Copy every line below that has the word "Dicas" in it.

[[ MATERIAL PROVIDED open ]]

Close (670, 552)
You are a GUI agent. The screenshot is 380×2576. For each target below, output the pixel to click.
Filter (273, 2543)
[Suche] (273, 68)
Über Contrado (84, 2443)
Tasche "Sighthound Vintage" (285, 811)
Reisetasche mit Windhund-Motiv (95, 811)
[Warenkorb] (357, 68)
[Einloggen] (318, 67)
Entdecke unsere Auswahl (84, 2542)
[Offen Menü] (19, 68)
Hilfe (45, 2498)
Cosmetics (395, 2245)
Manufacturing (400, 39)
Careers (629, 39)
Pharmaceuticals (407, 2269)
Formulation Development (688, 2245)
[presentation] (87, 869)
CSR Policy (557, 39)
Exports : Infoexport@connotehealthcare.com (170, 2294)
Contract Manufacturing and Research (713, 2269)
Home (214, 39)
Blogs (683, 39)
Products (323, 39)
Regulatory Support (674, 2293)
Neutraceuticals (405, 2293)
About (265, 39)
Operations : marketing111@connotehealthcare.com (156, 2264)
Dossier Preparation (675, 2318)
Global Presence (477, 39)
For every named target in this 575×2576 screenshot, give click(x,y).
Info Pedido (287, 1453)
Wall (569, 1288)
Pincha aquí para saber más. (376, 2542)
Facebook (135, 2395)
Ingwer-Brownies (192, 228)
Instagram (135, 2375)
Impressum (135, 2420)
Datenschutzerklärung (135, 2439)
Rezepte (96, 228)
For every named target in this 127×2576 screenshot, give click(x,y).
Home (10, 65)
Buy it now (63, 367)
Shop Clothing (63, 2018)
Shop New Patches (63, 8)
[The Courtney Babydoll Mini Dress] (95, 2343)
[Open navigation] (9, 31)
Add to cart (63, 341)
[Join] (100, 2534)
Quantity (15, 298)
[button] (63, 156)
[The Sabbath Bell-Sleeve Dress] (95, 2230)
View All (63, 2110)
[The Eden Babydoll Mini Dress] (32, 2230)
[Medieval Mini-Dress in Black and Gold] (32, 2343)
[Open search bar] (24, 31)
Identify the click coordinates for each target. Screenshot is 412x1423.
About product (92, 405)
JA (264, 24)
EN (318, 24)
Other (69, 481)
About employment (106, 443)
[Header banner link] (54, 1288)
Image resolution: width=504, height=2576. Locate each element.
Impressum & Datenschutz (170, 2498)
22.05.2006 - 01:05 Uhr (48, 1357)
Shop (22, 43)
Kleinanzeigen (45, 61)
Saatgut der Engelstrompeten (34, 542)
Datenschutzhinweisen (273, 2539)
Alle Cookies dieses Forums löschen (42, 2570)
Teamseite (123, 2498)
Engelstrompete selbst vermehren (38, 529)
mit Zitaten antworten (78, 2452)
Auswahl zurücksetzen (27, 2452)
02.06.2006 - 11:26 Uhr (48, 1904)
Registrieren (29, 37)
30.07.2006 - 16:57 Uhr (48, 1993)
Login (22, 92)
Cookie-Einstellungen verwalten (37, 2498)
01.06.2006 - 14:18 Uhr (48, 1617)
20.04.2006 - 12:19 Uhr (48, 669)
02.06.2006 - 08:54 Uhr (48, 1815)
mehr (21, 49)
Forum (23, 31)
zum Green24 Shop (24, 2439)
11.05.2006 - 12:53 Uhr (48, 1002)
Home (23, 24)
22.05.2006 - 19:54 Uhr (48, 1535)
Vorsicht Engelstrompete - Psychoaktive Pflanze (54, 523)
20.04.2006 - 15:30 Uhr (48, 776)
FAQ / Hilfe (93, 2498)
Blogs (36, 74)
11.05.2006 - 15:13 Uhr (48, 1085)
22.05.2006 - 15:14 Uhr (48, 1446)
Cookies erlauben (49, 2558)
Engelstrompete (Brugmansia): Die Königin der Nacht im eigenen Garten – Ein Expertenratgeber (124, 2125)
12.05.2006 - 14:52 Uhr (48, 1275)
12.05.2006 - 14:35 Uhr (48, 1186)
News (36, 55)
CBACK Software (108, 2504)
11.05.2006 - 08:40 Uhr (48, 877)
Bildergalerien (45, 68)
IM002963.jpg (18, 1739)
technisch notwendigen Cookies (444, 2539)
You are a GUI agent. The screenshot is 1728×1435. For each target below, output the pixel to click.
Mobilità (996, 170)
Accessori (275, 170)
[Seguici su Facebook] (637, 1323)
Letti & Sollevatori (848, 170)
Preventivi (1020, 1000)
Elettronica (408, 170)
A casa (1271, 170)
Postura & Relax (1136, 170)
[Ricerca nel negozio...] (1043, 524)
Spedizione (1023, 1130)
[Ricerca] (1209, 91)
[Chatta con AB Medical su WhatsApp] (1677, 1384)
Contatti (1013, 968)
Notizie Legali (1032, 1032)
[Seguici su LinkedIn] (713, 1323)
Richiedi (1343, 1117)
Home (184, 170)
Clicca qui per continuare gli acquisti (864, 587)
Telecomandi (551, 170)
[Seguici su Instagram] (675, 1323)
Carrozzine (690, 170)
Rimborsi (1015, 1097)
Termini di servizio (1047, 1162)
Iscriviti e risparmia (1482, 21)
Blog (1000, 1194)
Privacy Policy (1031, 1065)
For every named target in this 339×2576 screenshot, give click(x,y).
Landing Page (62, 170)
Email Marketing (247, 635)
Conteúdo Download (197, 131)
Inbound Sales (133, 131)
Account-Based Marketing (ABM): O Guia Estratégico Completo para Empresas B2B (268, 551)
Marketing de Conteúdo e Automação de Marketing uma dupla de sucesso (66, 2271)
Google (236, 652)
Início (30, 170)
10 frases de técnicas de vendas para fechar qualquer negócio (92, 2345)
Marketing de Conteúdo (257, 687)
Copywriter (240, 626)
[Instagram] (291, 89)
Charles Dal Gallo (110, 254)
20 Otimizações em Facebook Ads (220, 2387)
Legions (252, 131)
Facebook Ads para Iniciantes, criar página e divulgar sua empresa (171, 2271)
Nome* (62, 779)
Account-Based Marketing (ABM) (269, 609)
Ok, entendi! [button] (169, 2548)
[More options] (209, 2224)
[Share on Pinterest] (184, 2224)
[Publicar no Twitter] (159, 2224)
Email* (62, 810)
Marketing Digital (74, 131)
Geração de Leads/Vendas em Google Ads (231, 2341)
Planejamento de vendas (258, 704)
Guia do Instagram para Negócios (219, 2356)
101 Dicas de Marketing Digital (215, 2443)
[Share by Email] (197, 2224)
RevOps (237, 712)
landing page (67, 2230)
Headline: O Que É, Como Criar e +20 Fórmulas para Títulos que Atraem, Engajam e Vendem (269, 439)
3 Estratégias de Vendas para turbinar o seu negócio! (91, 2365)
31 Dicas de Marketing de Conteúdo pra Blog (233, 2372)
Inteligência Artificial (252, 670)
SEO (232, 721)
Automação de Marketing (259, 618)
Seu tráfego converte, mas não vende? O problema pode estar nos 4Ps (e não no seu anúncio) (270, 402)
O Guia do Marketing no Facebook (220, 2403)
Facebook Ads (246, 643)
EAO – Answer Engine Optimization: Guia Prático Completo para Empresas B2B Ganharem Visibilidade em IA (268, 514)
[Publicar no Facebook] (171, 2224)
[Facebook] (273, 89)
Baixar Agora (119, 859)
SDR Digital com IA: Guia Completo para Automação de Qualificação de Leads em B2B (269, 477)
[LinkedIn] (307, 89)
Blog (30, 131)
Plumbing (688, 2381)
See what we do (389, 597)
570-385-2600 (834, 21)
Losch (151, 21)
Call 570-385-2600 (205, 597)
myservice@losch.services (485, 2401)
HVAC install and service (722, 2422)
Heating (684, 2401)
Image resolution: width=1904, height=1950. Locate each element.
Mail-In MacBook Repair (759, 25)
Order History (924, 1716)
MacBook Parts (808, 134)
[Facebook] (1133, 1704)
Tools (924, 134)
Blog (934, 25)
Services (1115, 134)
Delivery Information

[[ MATERIAL PROVIDED closed ]]

## RESULT BELOW
101 Dicas de Marketing Digital (215, 2443)
31 Dicas de Marketing de Conteúdo pra Blog (233, 2372)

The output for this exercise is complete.